Written request
Please copy out only the items starting with the line containing "Expand the 管理员 menu arrow" and going on through the line containing "coord(672,107)", requests included. Shift every coordinate in the answers by adding 122 to it.

+ + + +

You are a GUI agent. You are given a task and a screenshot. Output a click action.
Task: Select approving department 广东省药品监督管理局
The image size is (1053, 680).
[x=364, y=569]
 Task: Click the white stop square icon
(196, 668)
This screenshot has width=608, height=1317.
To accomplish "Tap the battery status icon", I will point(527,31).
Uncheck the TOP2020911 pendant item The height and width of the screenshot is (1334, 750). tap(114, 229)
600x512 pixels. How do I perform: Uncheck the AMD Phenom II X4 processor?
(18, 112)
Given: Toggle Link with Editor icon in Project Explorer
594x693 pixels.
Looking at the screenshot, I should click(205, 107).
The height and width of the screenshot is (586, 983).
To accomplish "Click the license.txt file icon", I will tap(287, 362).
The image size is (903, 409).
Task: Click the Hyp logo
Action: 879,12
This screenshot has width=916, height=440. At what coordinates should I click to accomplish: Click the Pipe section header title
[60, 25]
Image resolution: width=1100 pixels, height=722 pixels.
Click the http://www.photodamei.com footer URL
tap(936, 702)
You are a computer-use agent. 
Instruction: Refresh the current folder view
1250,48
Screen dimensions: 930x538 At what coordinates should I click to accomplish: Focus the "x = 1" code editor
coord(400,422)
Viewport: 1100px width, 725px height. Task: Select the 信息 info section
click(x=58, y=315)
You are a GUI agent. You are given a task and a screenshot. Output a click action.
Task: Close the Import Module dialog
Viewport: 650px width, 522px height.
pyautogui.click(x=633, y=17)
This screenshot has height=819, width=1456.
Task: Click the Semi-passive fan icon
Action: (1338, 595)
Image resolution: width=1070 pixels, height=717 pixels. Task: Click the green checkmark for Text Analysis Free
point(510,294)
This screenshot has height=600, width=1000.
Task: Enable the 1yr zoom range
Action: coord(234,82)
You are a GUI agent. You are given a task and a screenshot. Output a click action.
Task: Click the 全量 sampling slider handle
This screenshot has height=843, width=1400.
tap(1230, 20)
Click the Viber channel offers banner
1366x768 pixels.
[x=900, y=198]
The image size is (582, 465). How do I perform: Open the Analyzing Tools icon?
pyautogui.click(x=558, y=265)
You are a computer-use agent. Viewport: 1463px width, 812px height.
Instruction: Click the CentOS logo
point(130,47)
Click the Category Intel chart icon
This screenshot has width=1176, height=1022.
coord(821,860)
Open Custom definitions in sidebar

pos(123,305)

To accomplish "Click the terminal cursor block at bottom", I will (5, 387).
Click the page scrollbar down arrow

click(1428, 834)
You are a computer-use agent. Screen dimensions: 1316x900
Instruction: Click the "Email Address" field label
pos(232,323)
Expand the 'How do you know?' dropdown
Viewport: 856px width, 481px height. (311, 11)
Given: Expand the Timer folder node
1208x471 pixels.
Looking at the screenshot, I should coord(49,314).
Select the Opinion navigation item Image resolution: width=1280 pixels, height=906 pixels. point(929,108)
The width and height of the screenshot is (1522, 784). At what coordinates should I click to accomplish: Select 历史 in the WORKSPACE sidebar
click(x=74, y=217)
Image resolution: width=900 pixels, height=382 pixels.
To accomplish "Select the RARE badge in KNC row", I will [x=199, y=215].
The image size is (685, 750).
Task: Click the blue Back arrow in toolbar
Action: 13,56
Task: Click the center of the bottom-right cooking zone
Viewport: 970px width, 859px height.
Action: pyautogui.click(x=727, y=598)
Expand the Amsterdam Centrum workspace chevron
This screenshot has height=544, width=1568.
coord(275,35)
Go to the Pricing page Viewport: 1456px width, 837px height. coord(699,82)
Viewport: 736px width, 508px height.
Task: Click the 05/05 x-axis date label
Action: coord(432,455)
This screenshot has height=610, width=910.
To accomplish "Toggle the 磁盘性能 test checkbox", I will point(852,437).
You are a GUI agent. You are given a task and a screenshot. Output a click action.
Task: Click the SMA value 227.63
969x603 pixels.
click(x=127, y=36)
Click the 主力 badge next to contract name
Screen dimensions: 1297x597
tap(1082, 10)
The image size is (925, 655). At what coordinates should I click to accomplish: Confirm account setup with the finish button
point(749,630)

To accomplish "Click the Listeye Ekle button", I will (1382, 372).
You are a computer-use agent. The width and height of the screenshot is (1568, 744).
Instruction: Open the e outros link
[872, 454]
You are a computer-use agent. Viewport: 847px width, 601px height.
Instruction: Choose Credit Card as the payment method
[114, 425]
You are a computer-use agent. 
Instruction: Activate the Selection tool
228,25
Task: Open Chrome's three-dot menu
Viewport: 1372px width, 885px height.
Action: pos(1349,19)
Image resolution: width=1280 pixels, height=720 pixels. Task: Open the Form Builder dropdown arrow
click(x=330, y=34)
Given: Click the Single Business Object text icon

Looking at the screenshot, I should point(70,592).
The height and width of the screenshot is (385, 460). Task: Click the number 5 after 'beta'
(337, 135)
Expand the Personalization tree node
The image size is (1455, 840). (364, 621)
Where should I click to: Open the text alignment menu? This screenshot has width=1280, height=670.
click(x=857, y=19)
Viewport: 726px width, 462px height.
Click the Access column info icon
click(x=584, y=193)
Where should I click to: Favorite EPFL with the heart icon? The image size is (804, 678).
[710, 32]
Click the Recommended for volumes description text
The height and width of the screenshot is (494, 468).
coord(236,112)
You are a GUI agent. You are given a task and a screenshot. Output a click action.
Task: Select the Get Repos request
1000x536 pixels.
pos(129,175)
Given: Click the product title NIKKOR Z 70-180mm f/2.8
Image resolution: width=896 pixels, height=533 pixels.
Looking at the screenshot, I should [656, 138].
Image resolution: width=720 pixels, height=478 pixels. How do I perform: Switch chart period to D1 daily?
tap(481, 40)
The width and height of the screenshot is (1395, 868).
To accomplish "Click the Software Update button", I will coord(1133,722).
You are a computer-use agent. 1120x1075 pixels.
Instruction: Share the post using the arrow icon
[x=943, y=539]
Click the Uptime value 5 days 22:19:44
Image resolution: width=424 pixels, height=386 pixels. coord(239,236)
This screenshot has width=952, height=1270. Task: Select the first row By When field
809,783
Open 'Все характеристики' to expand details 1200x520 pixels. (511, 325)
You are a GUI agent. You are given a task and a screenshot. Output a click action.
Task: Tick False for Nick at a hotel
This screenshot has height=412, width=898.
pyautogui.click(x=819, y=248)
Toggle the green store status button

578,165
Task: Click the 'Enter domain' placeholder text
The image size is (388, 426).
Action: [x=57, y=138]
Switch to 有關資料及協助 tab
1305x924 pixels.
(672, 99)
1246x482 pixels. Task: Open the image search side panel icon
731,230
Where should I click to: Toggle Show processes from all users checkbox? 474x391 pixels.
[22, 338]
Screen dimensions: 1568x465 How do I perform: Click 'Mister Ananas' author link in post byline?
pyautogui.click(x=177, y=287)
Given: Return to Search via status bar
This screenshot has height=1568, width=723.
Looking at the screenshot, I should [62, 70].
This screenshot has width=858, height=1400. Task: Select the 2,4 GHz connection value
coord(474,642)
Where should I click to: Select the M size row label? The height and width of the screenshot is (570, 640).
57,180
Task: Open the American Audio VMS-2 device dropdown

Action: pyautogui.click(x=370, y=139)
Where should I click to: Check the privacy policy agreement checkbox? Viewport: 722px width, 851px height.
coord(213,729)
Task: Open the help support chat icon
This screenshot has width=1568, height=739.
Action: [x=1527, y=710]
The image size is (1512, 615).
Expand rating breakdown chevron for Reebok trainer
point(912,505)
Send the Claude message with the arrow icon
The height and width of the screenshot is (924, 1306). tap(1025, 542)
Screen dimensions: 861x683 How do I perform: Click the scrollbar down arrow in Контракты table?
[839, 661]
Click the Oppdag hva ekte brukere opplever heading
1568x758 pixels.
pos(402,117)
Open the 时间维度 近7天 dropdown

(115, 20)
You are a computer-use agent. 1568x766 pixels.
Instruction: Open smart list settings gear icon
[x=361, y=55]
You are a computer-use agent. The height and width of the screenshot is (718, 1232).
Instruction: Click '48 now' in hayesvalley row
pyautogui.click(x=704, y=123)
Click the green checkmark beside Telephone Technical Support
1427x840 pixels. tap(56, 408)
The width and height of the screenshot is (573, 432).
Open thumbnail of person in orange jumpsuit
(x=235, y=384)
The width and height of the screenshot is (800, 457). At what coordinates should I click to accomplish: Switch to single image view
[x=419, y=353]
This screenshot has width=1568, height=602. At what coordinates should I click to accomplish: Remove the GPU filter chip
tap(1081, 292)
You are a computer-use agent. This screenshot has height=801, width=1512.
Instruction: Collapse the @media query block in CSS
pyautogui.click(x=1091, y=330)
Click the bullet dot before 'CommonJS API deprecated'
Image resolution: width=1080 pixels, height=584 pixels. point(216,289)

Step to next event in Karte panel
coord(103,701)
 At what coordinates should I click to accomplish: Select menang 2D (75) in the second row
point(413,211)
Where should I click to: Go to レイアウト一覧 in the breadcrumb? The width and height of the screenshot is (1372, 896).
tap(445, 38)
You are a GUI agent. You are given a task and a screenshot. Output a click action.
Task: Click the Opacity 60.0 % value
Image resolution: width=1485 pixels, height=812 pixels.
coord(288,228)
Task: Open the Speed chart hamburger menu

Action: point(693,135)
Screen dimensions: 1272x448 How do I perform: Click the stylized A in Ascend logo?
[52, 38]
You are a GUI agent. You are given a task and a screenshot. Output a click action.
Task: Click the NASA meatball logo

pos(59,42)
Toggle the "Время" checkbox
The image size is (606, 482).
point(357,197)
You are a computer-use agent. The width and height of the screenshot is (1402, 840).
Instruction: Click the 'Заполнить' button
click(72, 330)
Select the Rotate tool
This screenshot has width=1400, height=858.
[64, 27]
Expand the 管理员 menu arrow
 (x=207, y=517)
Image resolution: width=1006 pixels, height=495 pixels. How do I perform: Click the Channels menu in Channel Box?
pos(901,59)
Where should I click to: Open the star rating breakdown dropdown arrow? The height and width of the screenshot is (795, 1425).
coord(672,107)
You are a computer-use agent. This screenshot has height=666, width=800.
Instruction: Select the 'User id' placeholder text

+ + + +

Final answer
Expand the 管理员 menu arrow
 (x=329, y=639)
Image resolution: width=1006 pixels, height=495 pixels. How do I perform: Click the Channels menu in Channel Box?
pos(1023,181)
Where should I click to: Open the star rating breakdown dropdown arrow? The height and width of the screenshot is (795, 1425).
coord(794,229)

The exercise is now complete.